I've had a LineLink device for a few months now, and when it works, it seems to work well. However, like many others, I experience persistent failures in the LineLink service from time to time.
The failure mode is that inbound calls don't get delivered to the LineLink device, but instead are diverted to voicemail. Outbound calls fail with a "fast busy" or reorder tone. This is annoying because the device generates a dial tone when you go offhook.
This failure happens every so often. Once it gets into this mode, power cycling the LineLink device will resolve the issue. I also have a Vonage VoIP adapter in my home, connected to the same Ethernet switch and on the same network. It continues to work just fine. So probably not a problem with my router.

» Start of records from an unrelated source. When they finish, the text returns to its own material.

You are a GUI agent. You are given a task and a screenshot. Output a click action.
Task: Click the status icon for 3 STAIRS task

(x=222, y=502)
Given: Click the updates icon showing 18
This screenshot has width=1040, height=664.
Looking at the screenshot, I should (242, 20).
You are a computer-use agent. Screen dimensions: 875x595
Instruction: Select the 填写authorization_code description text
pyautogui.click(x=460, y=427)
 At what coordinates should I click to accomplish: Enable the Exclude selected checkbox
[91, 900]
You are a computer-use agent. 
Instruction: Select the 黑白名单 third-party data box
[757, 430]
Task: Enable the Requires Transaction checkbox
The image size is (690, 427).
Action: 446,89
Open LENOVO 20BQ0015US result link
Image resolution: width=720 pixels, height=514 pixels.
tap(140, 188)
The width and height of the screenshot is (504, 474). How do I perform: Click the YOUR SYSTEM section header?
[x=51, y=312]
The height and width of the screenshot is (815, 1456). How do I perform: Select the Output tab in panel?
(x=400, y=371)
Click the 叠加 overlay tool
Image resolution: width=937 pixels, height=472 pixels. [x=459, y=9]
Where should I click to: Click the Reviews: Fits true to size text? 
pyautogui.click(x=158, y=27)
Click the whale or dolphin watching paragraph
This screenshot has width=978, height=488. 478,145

My guess is that there's a memory leak in the device. Or perhaps the registration with the T-Mobile network fails at the far end, but the device doesn't notice some stale registration. Not sure, there's no external visibility into the working of this box.
I used the be Chief Technology Officer at Vonage some years ago, so I've had some experience building residential VoIP products, and having them operate on random residential networks, behind all manner of crappy routers, cable modems and the like. I know it's possible to solve this problem, because I've personally done it. I would really like to have this service work reliably.
I'm about to set up some automation to power cycle the box every morning at 4:00AM. But that doesn't fix the problem, it only mostly avoids or recovers from it. From what little investigation I've done, this seems to have been going on with lots of end-users and for some time. I don't know why T-Mobile hasn't been able to fix this issue. From my personal experience when I ran a platform with more than 2 million VoIP CPE devices, we took these types of failures very seriously because lives are at risk since 911 calls probably don't work either.
Is someone from T-Mobile going to step up and commit to solving this issue? I opened a ticket and was told it was going to be escalated to engineering, but there was no clear response when I asked about what happens next, and how do I track this issue towards resolution? I'd be happy to work with someone from engineering to characterize the nature of problem and do some debugging.
If that's not going to happen, I guess I start calling and asking for bill credits every month, costing you guys money for the service, as well as another customer contact and those associated costs. And rebooting the thing every night, which is a totally crappy workaround to what should be solvable problem.